Fernando Romera

El viento en la lumbre

Fernando Romera


Fruslerías de domingo

31/07/2024

Quienes somos animales de costumbres apreciamos en los pequeños detalles la presencia de la novela. En lo que para otros pasa por ser aburrido o tedioso, para algunos llega con el regusto de la literatura, aunque no sea más que en un brillo de lo cotidiano. Está en una conversación cogida al vuelo en una pareja que pasa a tu lado; en un gesto de educación en un viandante; en ese "bro" con que saludan ahora los más jóvenes… Así que sales el domingo tempranito, a eso de las nueve de la mañana a comprar unos churros y medio litro de chocolate hasta el jardín del Recreo, porque con la edad, uno ha descubierto que hay una complacencia en las costumbres. Aún y con todo, las cosas acontecen con una intensidad difícil de medir. Porque hay una fauna de domingo por la mañana que hace del paisaje de cada semana una novela por entregas. Pasa el autobús, siempre con un par de personas a bordo, serias o circunspectas. Quizá trabajen el domingo y eso les pinta el gesto de desagrado. O van al hospital a cubrir algún cambio de turno familiar. No pasan más de cuarenta o cincuenta pasos (en las distancias cortas, cincuenta pasos son un tren de media distancia) sin que amanezca un ciclista. Raro es el domingo, llueva o truene, que no haya alguno a esas horas. Deben de tener un ritual que se nos escapa, enfundados en sus uniformes aerodinámicos y fosforescentes. Seguramente se vean en algún lugar, sin premeditación, sin llamadas telefónicas o whatsapp y se echen a la carretera a buscar kilómetros como los pajarillos granos o ramitas de madera. Luego están los chavales, esos del "bro", que suelen aparecer desde la nada. Se les nota la noche en los ojos y en el andar, enfrascados en sus pensamientos que son recuerdos recientes, los únicos recuerdos posibles en los jóvenes. Algunos vuelven sonrientes porque han sido horas de esplendor y otros marchitos, como buscadores de perlas que emergen con las manos vacías. No es raro tampoco algún vagabundo arrastrando un carrito de bártulos grises que ha recogido tras pasar la noche en algún resquicio de la ciudad.
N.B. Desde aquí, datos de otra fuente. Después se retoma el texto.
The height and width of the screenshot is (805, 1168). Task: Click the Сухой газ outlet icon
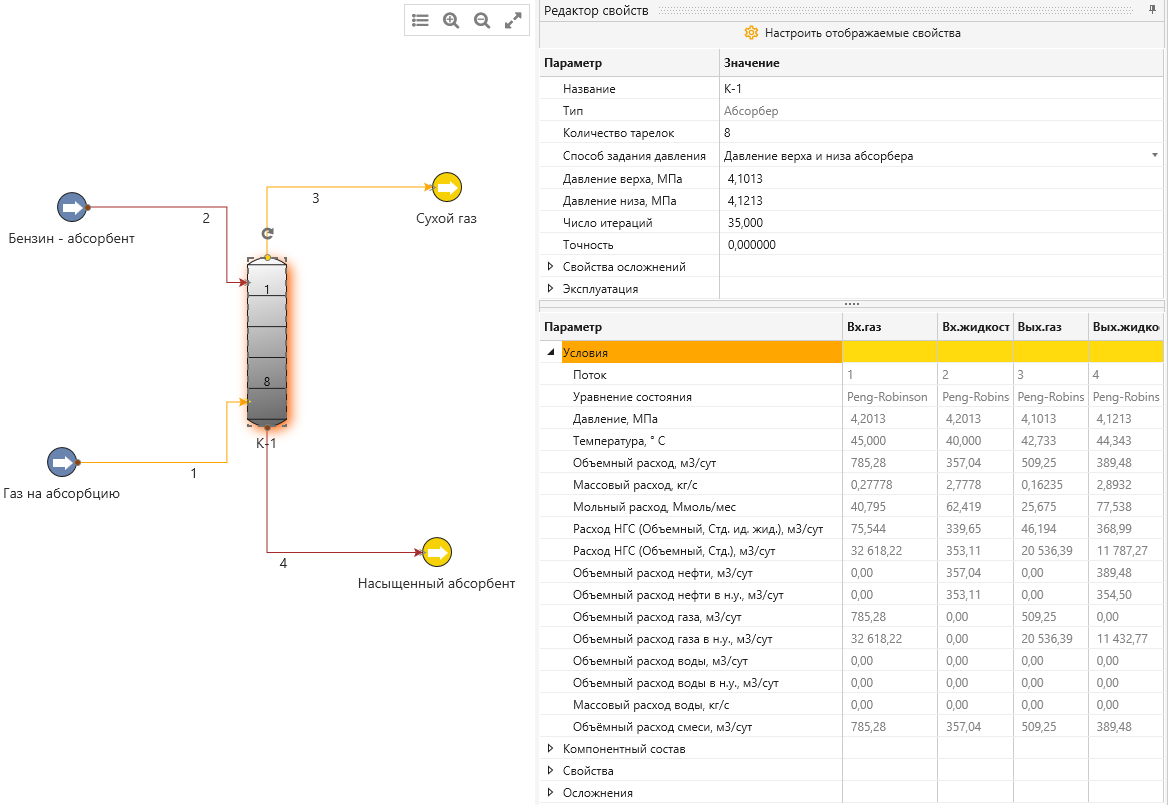coord(447,187)
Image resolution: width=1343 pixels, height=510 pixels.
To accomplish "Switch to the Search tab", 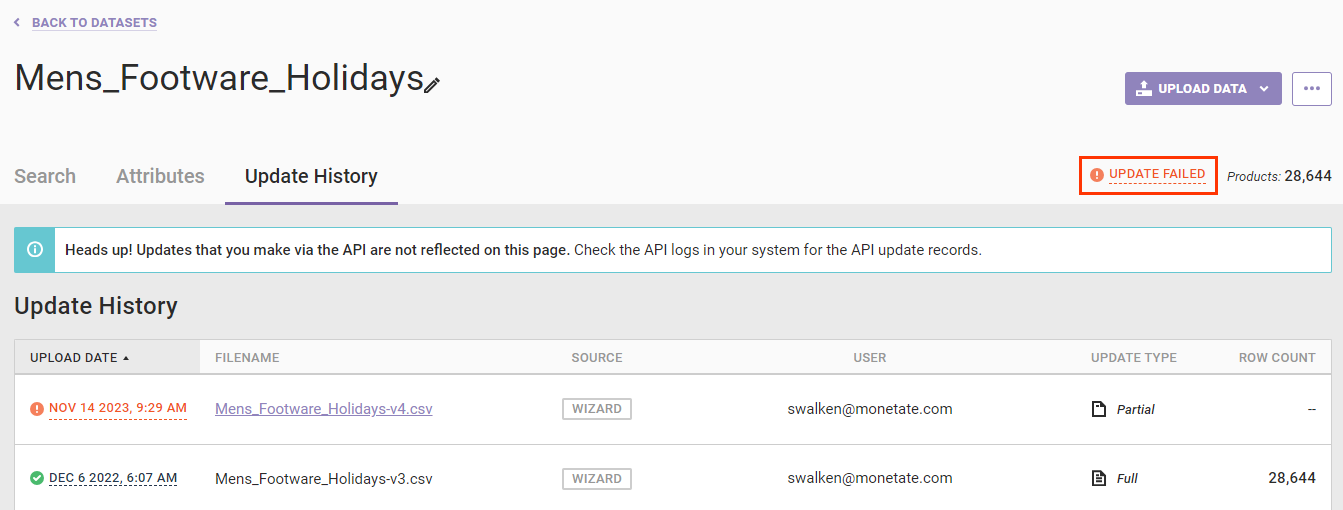I will pyautogui.click(x=45, y=176).
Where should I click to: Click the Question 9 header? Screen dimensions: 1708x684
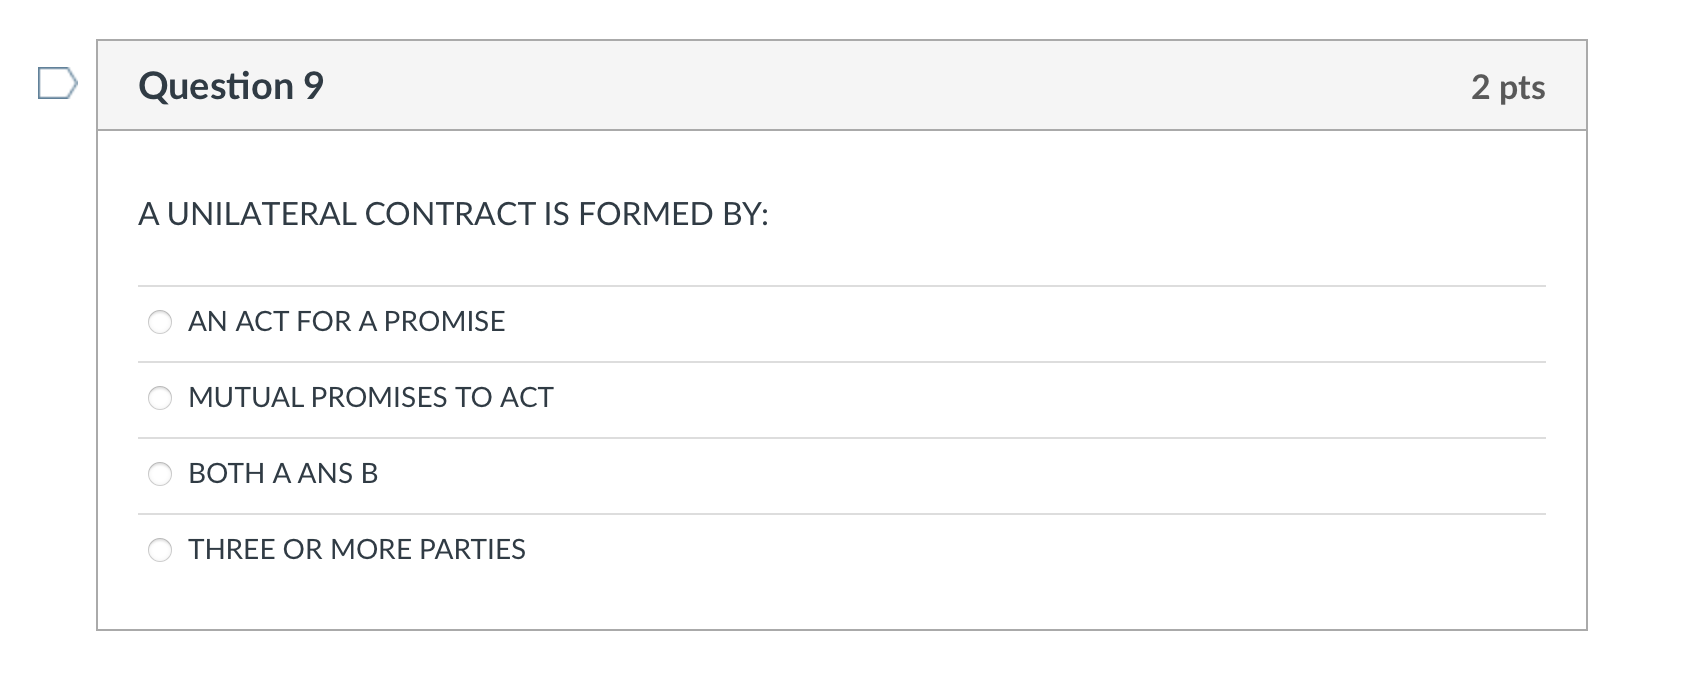(231, 86)
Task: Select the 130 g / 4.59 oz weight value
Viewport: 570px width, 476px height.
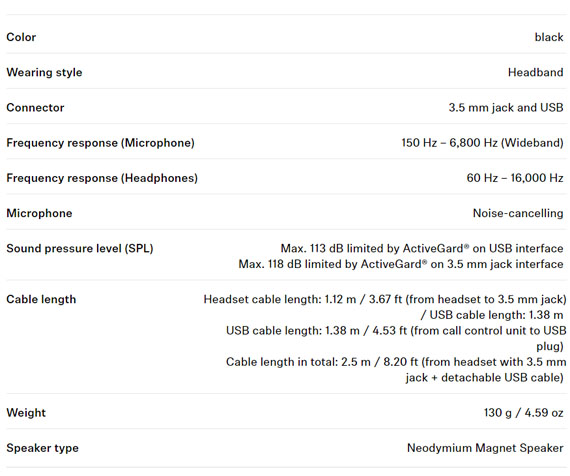Action: point(524,413)
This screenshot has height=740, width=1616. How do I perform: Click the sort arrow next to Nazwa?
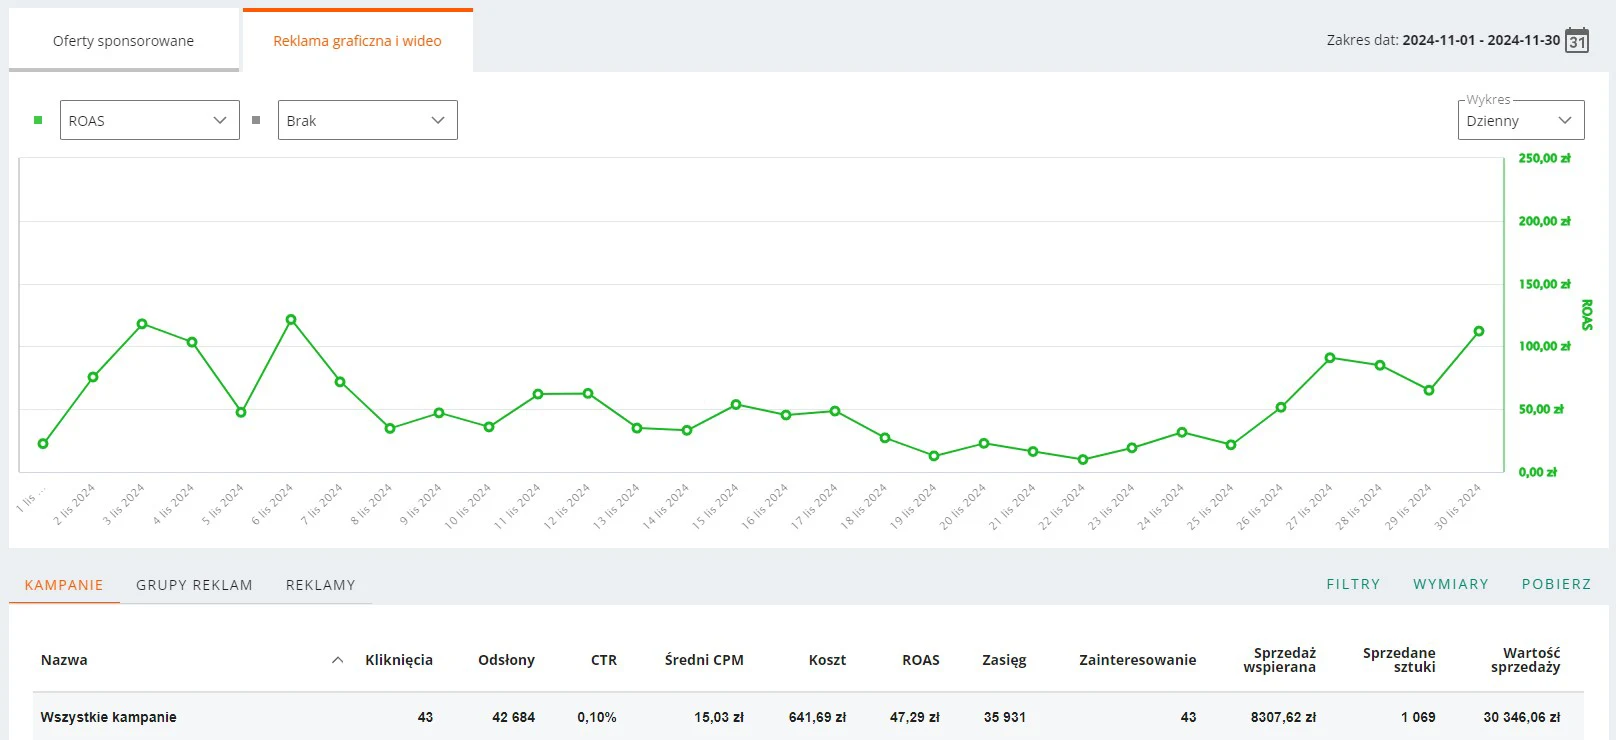click(x=337, y=660)
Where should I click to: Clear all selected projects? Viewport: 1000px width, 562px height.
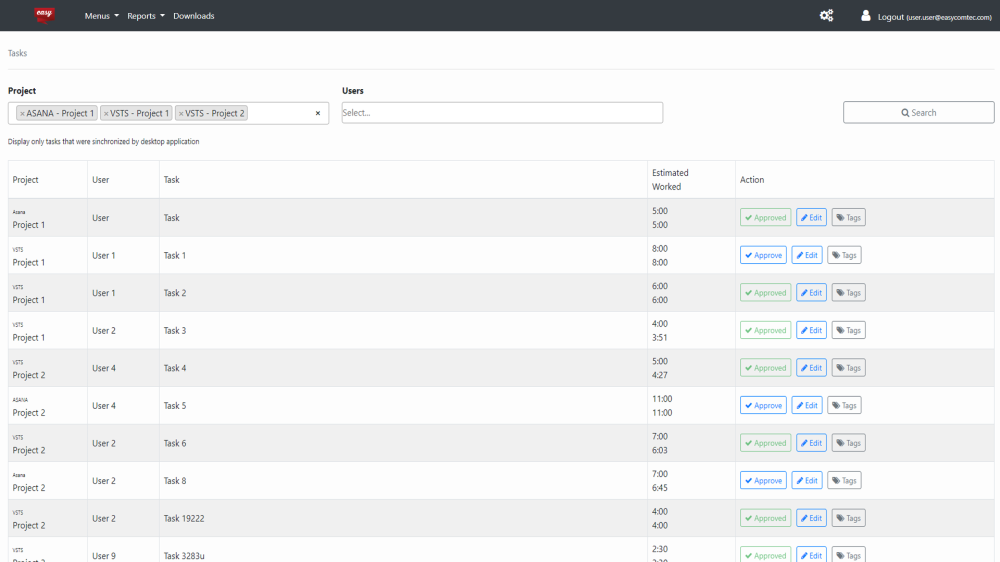[318, 114]
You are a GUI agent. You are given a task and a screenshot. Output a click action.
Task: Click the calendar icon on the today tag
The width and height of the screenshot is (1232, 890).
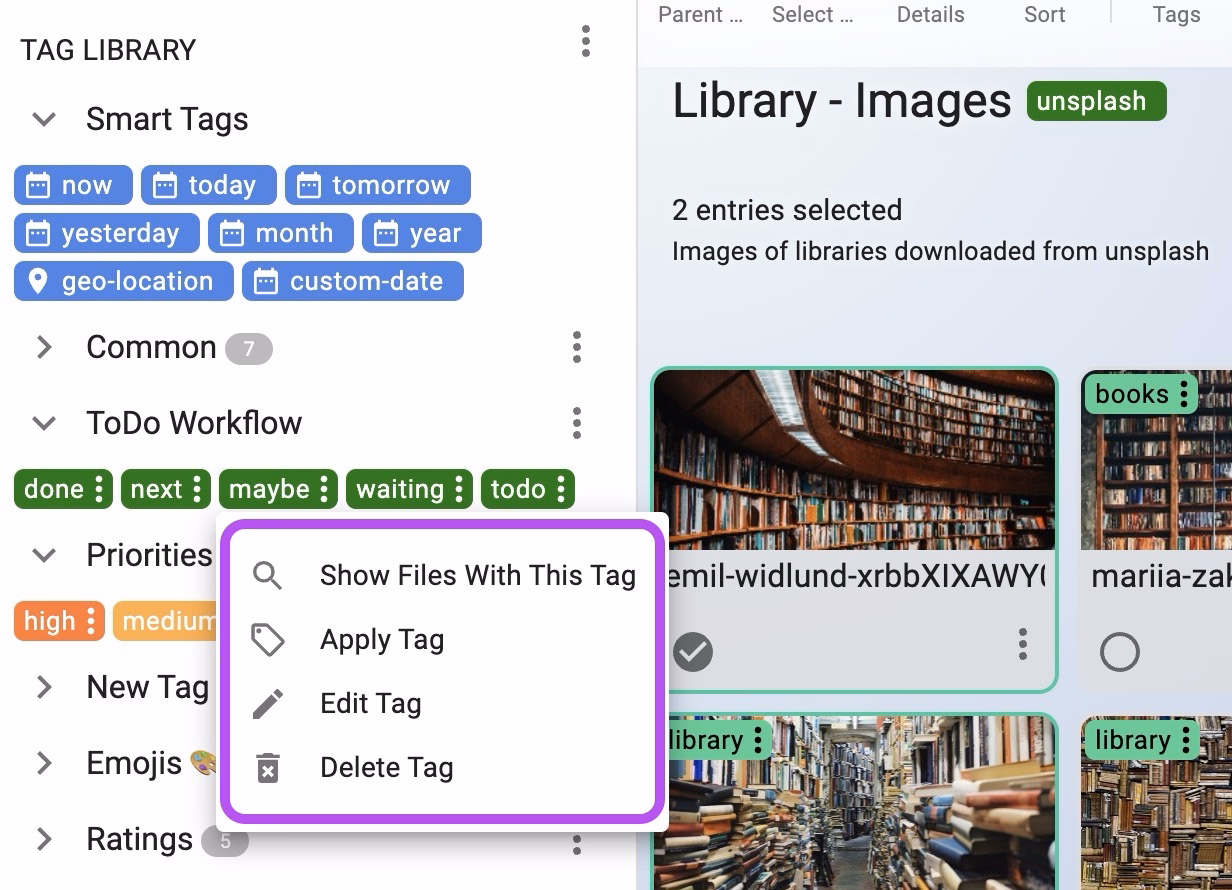tap(165, 184)
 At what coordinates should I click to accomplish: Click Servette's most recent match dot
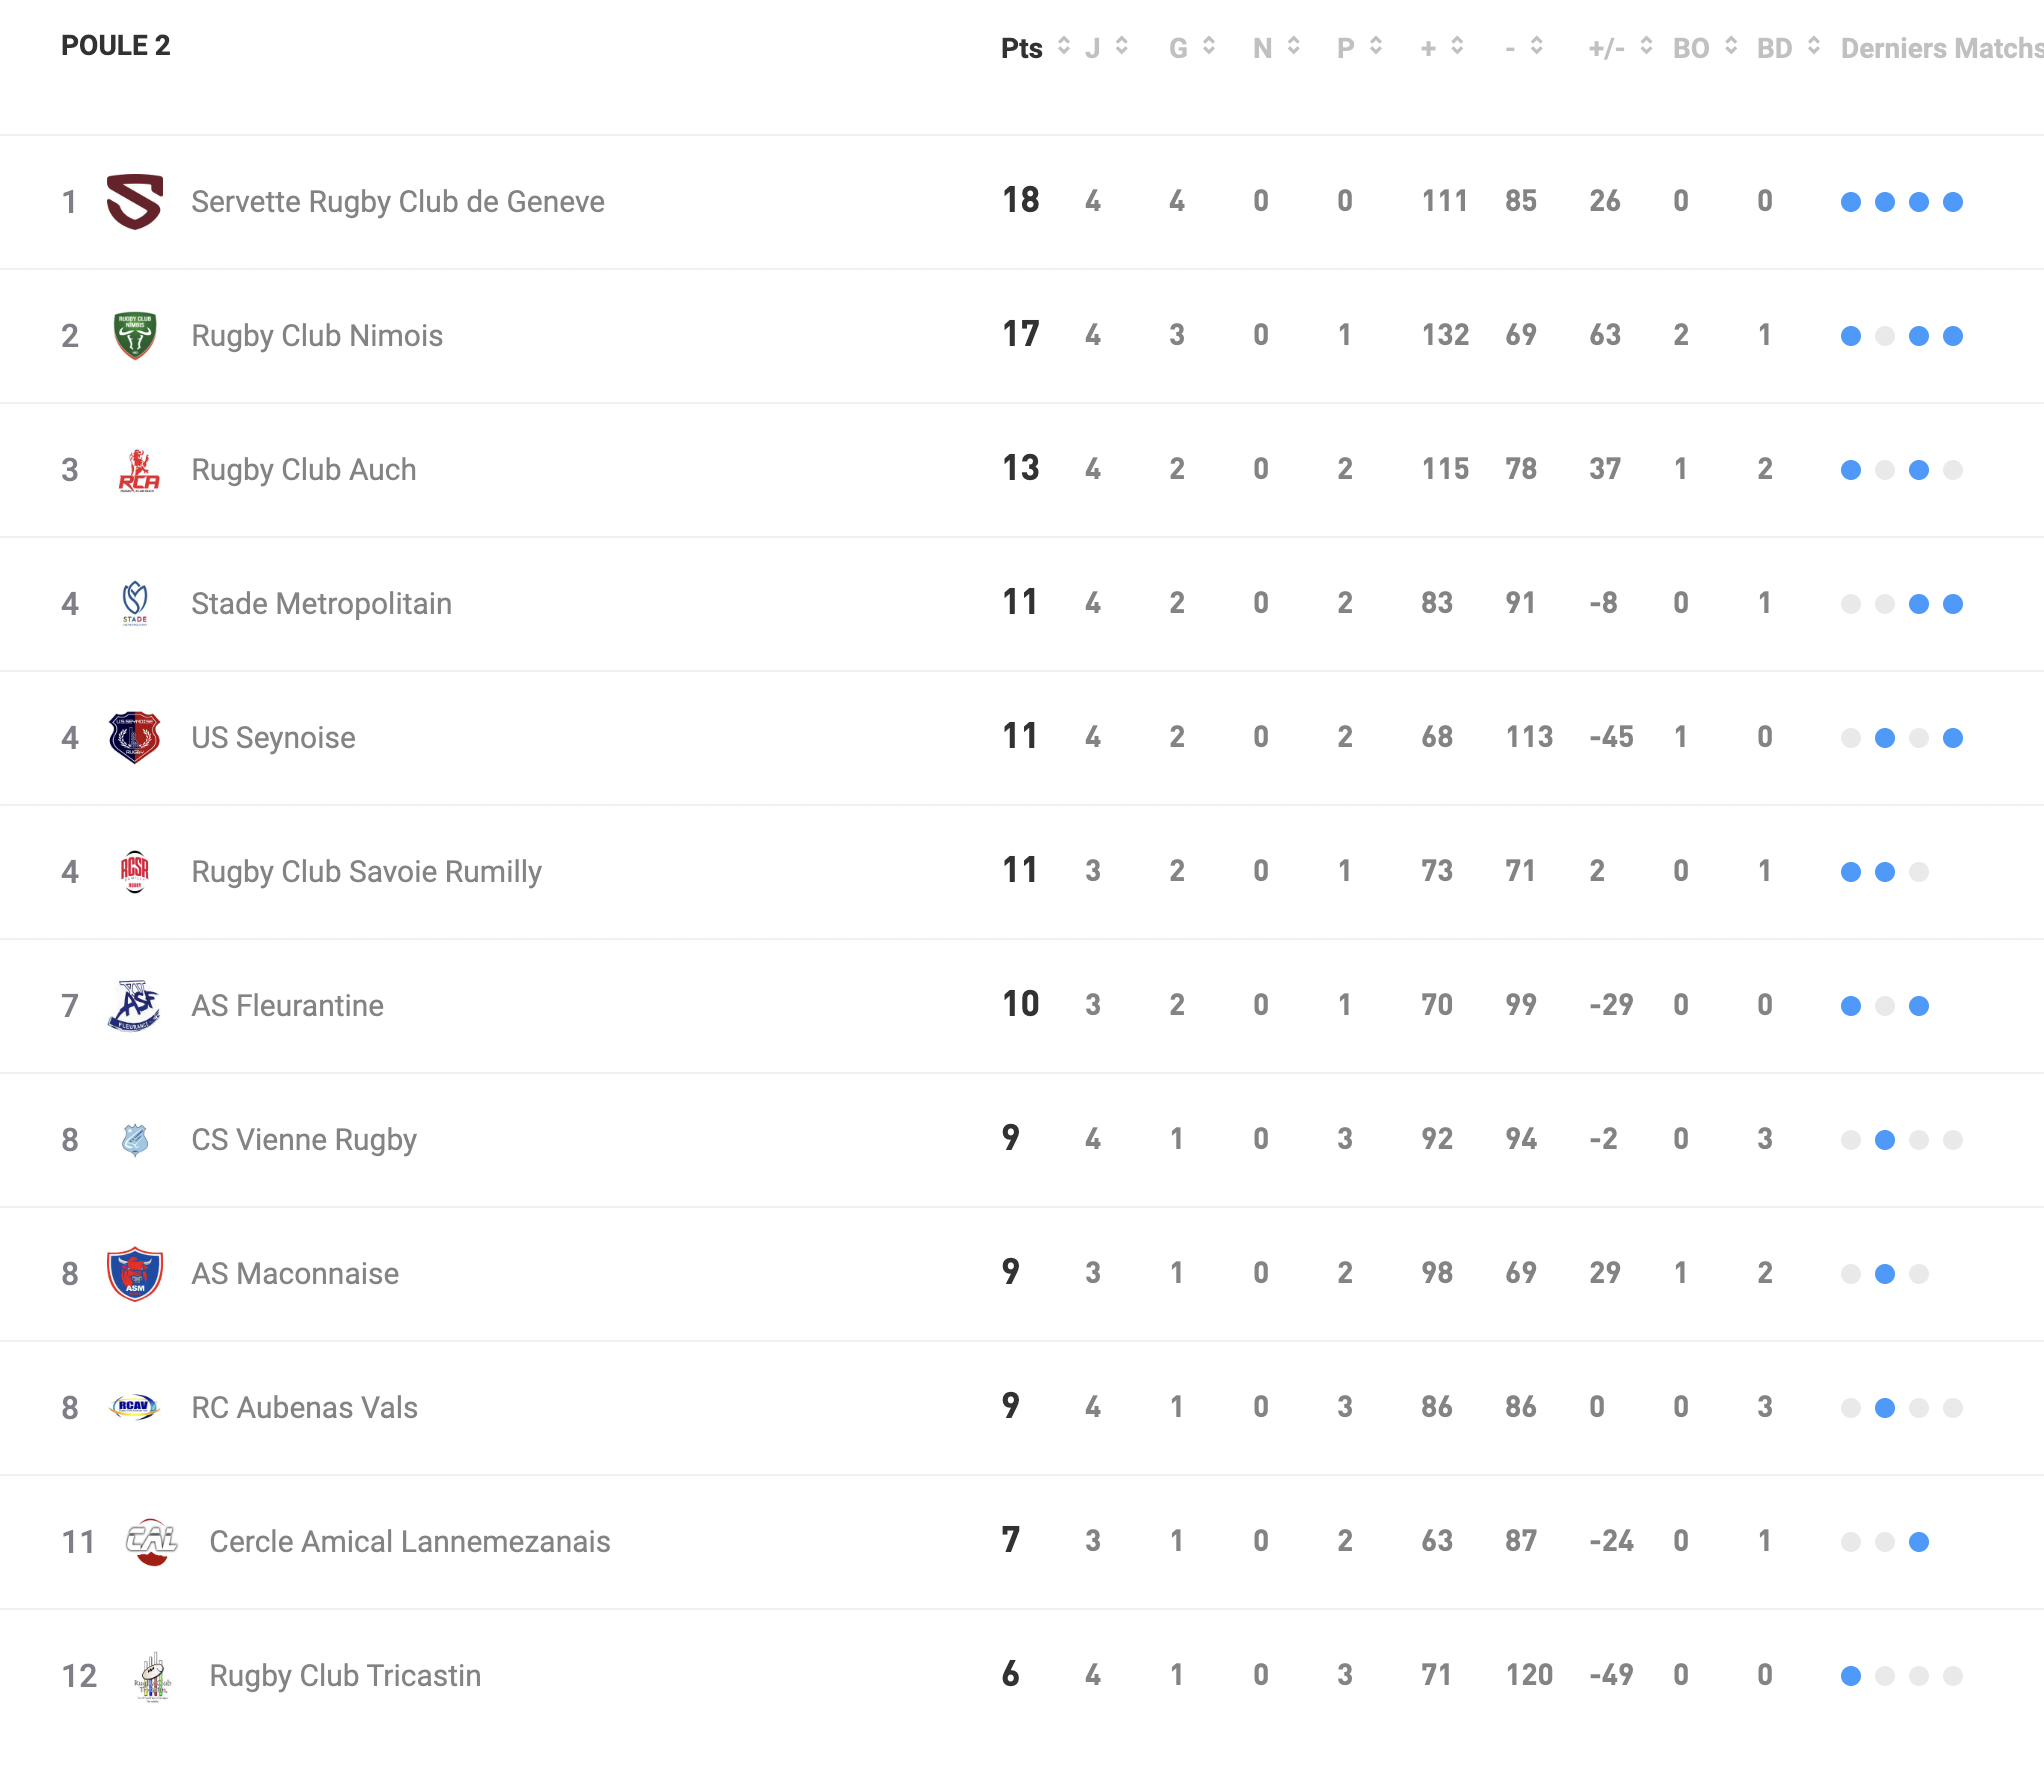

Y, finalmente, los que vamos a comprar los churros. Coincidimos cuatro o cinco haciendo cola, rara vez los mismos. Nos damos los buenos días y hacemos lo propio con los churreros, que están allí cada mañana, despertando al personal con su amable "¿le pongo un poco de azúcar?", como si fuera el postre o la guinda del paseo. Luego dicen algunos que en estas capitales de provincia nunca pasa nada…Que no saben mirar.